Could you share your pulpcore and pulp_rpm version that you are using?
Could you confirm that the first repo sync finished successfully without any failures?

You expectation is correct that once a package is in pulp, it should not be redownloaded on a subsequent sync, same repo or not.

Actions #2

Updated by ajsween over 2 years ago

"versions": [ { "component": "core", "version": "3.16.0" }, { "component": "rpm", "version": "3.16.1" }, { "component": "python", "version": "3.5.2" }, { "component": "file", "version": "1.10.1" }, { "component": "deb", "version": "2.16.0" }, { "component": "container", "version": "2.9.0" }, { "component": "certguard", "version": "1.5.1" }, { "component": "ansible", "version": "0.10.1" } ],

I can confirm syncs were successful and that a version 1 of the repositories were created. My expectation is that once an artifact is created in pulp. that it is not downloaded again, regardless of whether other repositories/remotes/content types have content units that reference the same sha256 (artifact) hash using different metadata.

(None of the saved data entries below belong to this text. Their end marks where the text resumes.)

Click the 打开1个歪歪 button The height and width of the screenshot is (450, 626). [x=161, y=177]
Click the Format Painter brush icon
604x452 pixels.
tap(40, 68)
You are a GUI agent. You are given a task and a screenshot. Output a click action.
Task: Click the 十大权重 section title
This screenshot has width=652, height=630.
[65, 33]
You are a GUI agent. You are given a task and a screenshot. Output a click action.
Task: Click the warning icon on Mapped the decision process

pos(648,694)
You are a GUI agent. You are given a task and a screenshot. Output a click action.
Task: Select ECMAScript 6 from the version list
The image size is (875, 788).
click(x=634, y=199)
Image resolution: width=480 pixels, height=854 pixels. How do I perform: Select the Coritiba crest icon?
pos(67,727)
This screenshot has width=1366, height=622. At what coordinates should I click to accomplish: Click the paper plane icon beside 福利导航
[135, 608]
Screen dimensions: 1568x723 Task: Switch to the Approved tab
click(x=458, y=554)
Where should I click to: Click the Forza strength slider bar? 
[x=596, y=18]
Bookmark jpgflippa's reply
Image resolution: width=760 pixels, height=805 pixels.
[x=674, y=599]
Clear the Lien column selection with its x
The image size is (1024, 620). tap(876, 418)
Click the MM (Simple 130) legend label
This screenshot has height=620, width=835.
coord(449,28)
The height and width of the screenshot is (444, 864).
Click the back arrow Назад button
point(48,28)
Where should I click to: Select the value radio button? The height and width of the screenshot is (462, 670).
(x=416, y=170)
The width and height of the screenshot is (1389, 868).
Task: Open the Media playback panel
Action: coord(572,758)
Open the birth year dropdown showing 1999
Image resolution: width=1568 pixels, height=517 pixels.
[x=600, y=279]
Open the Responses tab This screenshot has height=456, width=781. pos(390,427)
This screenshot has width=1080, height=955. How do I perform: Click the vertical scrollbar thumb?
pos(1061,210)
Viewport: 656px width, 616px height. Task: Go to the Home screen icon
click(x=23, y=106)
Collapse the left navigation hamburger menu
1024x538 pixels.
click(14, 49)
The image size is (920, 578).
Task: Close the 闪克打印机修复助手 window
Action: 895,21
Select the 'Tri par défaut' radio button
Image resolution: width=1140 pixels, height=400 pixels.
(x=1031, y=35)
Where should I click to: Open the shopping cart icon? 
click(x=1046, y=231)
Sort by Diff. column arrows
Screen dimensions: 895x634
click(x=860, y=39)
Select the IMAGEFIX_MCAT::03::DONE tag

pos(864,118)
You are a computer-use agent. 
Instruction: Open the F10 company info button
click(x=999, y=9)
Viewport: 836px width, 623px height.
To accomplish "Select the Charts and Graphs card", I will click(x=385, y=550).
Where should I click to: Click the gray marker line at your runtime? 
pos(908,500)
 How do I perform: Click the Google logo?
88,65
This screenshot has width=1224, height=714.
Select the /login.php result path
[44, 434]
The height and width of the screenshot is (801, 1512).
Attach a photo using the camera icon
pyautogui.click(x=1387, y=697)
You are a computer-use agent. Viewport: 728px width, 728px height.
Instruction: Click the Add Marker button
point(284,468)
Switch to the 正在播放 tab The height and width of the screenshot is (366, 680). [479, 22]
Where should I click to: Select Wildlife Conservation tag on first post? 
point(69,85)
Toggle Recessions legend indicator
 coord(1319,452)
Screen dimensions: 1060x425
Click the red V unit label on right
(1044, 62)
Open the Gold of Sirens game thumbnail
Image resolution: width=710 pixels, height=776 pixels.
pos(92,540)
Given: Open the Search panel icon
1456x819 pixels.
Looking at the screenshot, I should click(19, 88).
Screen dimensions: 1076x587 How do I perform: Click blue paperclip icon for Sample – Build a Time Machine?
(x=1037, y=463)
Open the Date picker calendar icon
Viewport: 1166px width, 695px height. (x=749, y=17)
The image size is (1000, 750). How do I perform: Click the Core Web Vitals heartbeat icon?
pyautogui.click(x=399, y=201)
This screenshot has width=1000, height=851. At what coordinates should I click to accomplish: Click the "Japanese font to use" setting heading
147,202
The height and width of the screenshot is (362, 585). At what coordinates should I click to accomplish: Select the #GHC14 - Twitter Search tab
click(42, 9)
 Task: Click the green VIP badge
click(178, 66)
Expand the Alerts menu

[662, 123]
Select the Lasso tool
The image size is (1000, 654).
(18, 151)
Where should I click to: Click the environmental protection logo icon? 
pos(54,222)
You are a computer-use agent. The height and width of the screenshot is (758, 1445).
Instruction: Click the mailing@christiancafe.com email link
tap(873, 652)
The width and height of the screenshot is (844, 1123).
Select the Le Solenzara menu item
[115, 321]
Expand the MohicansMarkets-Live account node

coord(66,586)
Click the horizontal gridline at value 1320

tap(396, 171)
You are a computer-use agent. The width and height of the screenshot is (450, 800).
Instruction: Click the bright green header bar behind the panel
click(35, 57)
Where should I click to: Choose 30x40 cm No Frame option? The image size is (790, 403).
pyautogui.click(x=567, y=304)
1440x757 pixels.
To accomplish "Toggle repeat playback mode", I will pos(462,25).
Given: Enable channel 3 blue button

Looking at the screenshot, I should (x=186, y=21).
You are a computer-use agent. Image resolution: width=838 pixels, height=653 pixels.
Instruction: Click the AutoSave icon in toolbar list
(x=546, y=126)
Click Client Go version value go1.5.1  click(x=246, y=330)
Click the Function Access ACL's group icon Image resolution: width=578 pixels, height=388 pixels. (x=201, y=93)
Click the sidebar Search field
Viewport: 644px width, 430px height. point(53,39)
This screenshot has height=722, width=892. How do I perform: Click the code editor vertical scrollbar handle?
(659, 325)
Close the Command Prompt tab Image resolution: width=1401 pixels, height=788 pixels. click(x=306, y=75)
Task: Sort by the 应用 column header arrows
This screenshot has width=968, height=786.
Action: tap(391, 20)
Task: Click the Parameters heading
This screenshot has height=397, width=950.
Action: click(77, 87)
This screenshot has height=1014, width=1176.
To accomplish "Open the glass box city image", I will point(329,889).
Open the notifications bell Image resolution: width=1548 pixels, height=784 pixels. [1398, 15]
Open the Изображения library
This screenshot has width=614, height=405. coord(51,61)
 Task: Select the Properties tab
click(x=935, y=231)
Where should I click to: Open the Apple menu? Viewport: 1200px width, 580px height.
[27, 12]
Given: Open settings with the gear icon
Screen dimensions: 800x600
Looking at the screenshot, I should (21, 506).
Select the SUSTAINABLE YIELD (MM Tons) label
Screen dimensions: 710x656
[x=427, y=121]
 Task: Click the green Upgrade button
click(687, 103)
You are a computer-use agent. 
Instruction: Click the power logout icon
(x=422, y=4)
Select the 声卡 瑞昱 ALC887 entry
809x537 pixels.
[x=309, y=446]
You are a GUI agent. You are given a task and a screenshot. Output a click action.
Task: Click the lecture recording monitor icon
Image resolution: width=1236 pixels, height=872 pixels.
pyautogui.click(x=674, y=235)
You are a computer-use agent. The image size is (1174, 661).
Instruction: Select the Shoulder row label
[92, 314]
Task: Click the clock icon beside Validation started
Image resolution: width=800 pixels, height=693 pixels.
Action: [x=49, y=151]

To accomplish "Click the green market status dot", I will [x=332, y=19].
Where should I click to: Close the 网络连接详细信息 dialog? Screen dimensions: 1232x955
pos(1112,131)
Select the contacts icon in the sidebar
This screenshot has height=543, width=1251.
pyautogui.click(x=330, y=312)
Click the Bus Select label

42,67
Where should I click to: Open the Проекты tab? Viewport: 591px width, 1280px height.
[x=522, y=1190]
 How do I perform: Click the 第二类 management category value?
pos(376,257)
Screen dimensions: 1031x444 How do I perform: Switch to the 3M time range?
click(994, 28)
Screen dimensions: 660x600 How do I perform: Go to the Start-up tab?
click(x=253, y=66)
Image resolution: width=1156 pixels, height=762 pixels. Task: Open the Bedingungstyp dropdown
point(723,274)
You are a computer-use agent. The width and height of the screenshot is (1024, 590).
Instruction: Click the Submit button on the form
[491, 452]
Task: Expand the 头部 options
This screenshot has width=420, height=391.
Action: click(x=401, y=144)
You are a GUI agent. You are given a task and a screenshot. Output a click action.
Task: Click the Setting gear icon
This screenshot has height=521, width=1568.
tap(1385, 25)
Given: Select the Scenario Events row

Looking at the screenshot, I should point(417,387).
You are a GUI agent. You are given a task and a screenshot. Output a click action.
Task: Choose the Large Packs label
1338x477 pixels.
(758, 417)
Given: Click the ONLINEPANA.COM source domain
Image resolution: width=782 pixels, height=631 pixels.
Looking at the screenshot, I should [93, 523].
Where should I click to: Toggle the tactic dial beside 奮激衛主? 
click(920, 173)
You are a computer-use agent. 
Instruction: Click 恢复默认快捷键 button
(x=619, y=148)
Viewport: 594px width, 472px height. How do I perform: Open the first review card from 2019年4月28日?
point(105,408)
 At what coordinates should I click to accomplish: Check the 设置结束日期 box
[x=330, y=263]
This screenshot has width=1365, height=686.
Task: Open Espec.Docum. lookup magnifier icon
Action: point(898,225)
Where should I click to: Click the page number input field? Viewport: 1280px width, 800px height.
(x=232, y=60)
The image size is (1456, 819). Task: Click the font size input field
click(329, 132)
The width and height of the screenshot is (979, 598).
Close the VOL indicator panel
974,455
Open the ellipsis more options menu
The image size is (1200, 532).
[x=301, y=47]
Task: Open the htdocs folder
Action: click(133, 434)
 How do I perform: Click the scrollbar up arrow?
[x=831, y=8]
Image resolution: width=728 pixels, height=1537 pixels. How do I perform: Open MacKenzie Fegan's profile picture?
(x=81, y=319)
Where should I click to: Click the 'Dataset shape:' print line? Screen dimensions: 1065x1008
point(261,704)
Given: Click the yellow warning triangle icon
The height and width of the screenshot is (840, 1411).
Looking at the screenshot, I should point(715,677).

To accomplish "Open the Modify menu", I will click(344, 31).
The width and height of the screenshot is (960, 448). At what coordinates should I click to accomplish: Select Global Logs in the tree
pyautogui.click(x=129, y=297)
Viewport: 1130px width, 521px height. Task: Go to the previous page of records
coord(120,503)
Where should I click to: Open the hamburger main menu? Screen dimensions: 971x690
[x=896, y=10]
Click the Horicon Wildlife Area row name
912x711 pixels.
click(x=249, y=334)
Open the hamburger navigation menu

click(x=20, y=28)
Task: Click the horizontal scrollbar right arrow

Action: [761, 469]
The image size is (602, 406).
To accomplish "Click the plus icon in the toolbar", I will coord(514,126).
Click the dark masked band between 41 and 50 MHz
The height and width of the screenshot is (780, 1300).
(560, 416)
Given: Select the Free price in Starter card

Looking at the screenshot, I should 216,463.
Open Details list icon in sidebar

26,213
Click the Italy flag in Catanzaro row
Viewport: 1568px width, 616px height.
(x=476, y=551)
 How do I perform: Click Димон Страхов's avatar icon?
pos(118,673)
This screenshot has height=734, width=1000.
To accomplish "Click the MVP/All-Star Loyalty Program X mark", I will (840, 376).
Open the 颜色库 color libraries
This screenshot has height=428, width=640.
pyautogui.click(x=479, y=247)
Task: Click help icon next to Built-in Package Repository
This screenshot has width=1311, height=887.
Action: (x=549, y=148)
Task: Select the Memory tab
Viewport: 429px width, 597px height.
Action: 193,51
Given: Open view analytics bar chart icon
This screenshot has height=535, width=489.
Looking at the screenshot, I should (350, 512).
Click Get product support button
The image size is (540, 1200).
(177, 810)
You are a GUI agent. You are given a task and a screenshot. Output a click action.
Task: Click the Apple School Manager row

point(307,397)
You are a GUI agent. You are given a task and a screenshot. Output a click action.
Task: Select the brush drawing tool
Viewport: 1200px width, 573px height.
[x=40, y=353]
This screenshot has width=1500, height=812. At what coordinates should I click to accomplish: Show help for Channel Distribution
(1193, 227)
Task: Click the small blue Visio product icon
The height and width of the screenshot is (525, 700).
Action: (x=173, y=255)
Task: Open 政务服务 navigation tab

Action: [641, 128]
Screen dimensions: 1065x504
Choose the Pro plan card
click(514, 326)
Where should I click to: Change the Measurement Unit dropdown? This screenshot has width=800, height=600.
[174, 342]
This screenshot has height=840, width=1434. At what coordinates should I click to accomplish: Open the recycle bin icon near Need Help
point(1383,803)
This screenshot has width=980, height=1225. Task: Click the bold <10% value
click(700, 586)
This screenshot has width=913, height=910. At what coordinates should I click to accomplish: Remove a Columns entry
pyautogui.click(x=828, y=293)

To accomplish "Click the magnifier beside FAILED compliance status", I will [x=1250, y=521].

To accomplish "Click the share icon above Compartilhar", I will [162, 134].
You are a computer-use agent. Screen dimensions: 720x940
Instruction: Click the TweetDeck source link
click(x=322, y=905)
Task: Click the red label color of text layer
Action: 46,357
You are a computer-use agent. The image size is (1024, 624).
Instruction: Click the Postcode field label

Currently I am noticing that every time a sync is done between rpm remotes/repositories and the sync optimization determines a a sync is warranted, the tasking redownloads every package into tmp then only updates those that changed. This is incredibly problematic and has made pulp completely unusable as a daily sync job against remote mirrors.

If someone could spend some time helping me get up to speed on the sync process I'd be happy to help troubleshoot the code further. I have built three new pulp deployments to test how it behaves with a brand new database with the same result. Every sync that isn't skipped results in downloading every package. Syncing a new remote/repository aimed at an identical mirror (for instance two different mirrors of Centos8 Appstream) results in downloading everything twice with no consideration of existing artifacts.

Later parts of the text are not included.